━━━ Extracted entries ━━━
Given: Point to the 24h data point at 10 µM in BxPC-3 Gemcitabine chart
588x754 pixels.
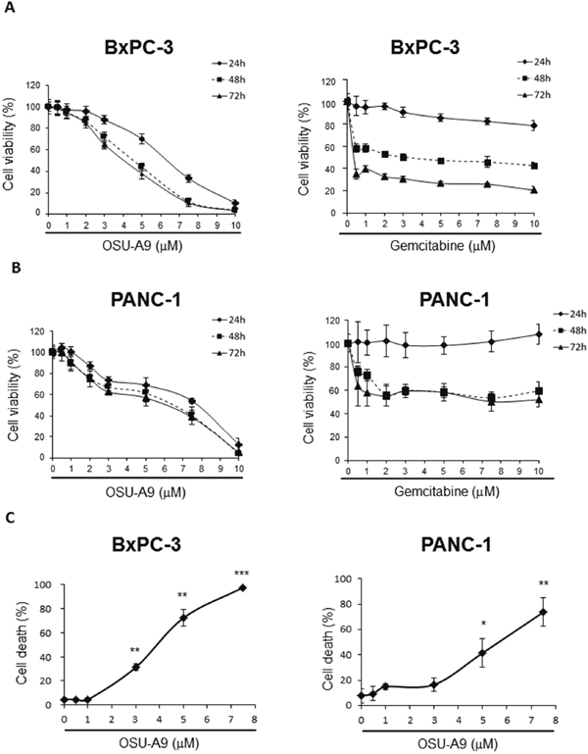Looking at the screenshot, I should coord(533,126).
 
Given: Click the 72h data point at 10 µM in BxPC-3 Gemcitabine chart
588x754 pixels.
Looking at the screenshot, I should coord(533,189).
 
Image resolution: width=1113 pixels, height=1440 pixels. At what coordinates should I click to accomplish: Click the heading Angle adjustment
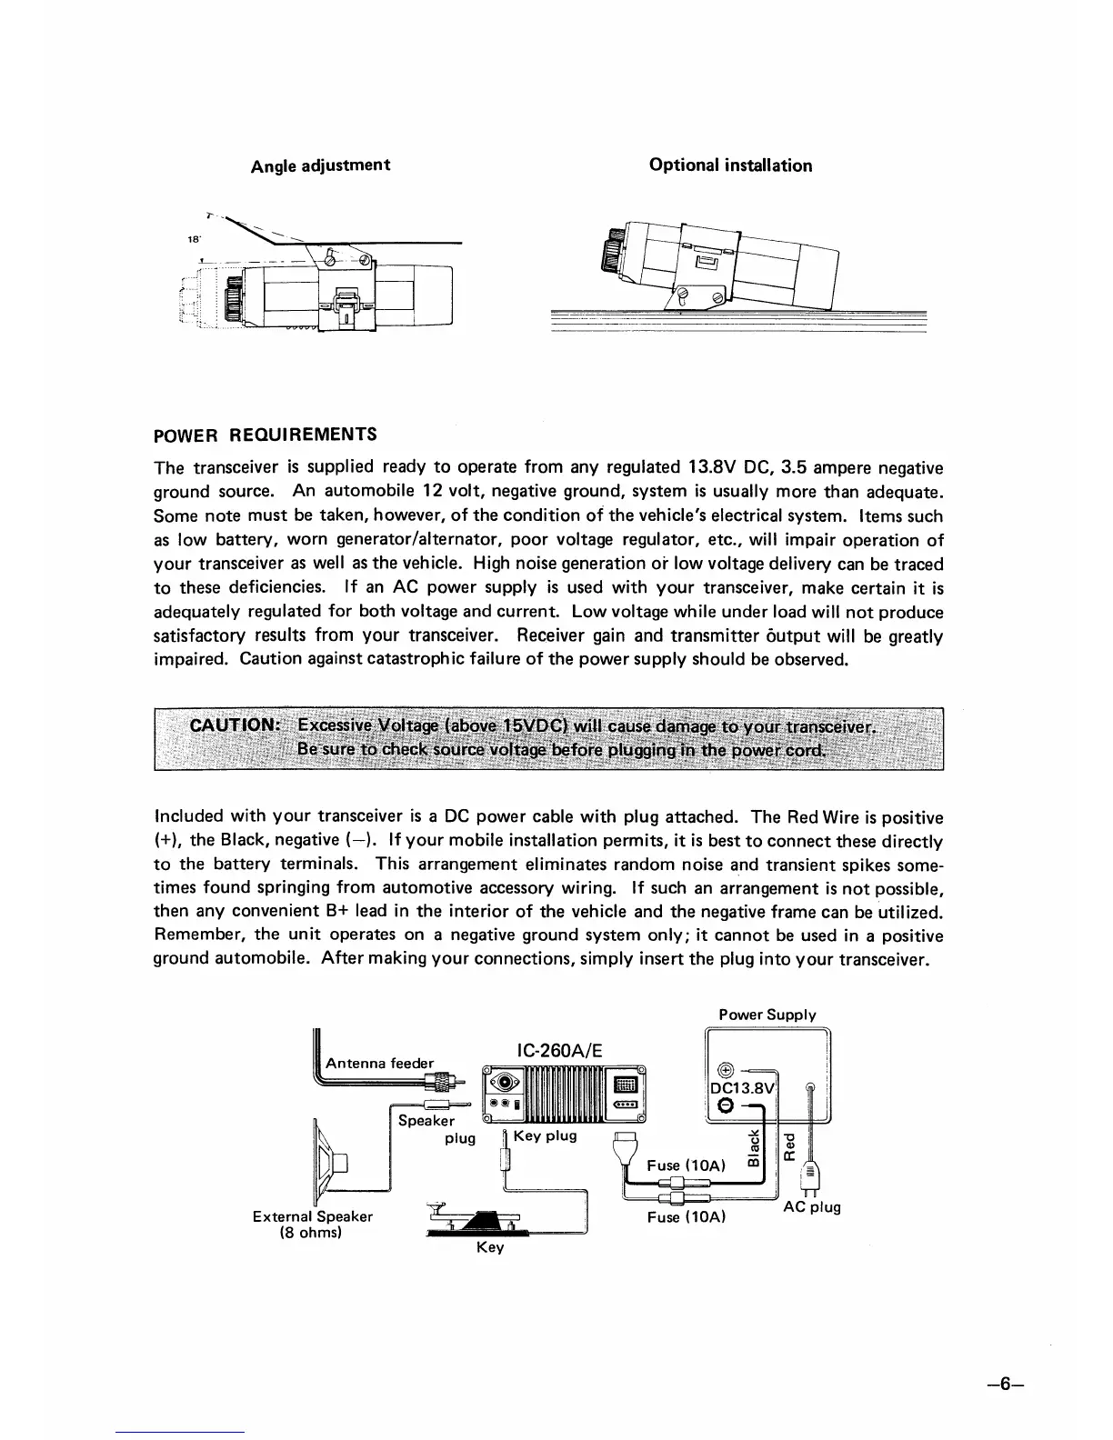point(320,165)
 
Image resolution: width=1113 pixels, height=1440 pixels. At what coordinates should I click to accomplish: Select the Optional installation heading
point(730,165)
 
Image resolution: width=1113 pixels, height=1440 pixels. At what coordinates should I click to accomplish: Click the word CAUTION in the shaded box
point(232,725)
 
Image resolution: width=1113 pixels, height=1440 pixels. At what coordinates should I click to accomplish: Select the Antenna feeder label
point(379,1063)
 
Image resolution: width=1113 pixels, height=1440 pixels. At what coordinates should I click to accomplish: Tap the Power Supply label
point(767,1015)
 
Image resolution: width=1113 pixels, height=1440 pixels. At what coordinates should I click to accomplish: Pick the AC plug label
point(812,1207)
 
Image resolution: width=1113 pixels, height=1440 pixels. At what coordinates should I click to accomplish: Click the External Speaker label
point(313,1216)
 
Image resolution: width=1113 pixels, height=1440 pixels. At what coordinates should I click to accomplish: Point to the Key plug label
point(545,1136)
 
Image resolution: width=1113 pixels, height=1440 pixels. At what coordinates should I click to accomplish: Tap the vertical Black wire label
point(754,1153)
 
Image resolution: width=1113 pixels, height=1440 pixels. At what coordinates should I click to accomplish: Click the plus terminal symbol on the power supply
point(726,1069)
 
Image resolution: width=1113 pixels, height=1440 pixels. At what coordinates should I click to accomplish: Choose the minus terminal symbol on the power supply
point(726,1105)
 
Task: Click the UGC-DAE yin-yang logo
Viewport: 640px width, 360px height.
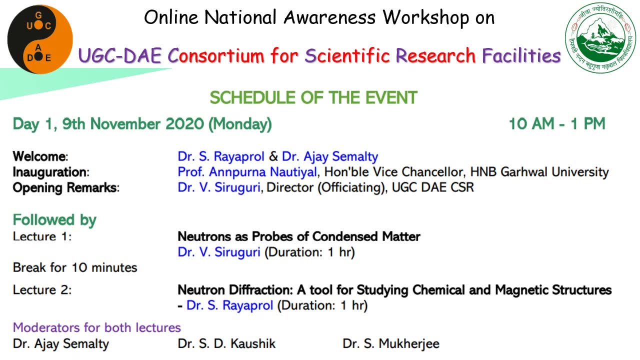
━━━
**Set task**
Reproduce all of the material above, switching every "label" to "tag" and changing nothing else, and leave the pictures out.

**Task output**
Given: Point to the 24h data point at 10 µM in BxPC-3 Gemcitabine chart
588x754 pixels.
Looking at the screenshot, I should coord(533,126).
 
Given: Click the 72h data point at 10 µM in BxPC-3 Gemcitabine chart
588x754 pixels.
Looking at the screenshot, I should coord(533,189).
 
Image resolution: width=1113 pixels, height=1440 pixels. At what coordinates should I click to accomplish: Click the heading Angle adjustment
point(320,165)
 
Image resolution: width=1113 pixels, height=1440 pixels. At what coordinates should I click to accomplish: Select the Optional installation heading
point(730,165)
 
Image resolution: width=1113 pixels, height=1440 pixels. At what coordinates should I click to accomplish: Click the word CAUTION in the shaded box
point(232,725)
 
Image resolution: width=1113 pixels, height=1440 pixels. At what coordinates should I click to accomplish: Select the Antenna feeder tag
point(379,1063)
 
Image resolution: width=1113 pixels, height=1440 pixels. At what coordinates should I click to accomplish: Tap the Power Supply tag
point(767,1015)
 
Image resolution: width=1113 pixels, height=1440 pixels. At what coordinates should I click to accomplish: Pick the AC plug tag
point(812,1207)
 
Image resolution: width=1113 pixels, height=1440 pixels. At what coordinates should I click to accomplish: Click the External Speaker tag
point(313,1216)
 
Image resolution: width=1113 pixels, height=1440 pixels. At what coordinates should I click to accomplish: Point to the Key plug tag
point(545,1136)
 
Image resolution: width=1113 pixels, height=1440 pixels. At what coordinates should I click to accomplish: Tap the vertical Black wire tag
point(754,1153)
 
Image resolution: width=1113 pixels, height=1440 pixels. At what coordinates should I click to accomplish: Click the plus terminal symbol on the power supply
point(726,1069)
 
Image resolution: width=1113 pixels, height=1440 pixels. At what coordinates should I click to accomplish: Choose the minus terminal symbol on the power supply
point(726,1105)
 
Task: Click the UGC-DAE yin-yang logo
Viewport: 640px width, 360px height.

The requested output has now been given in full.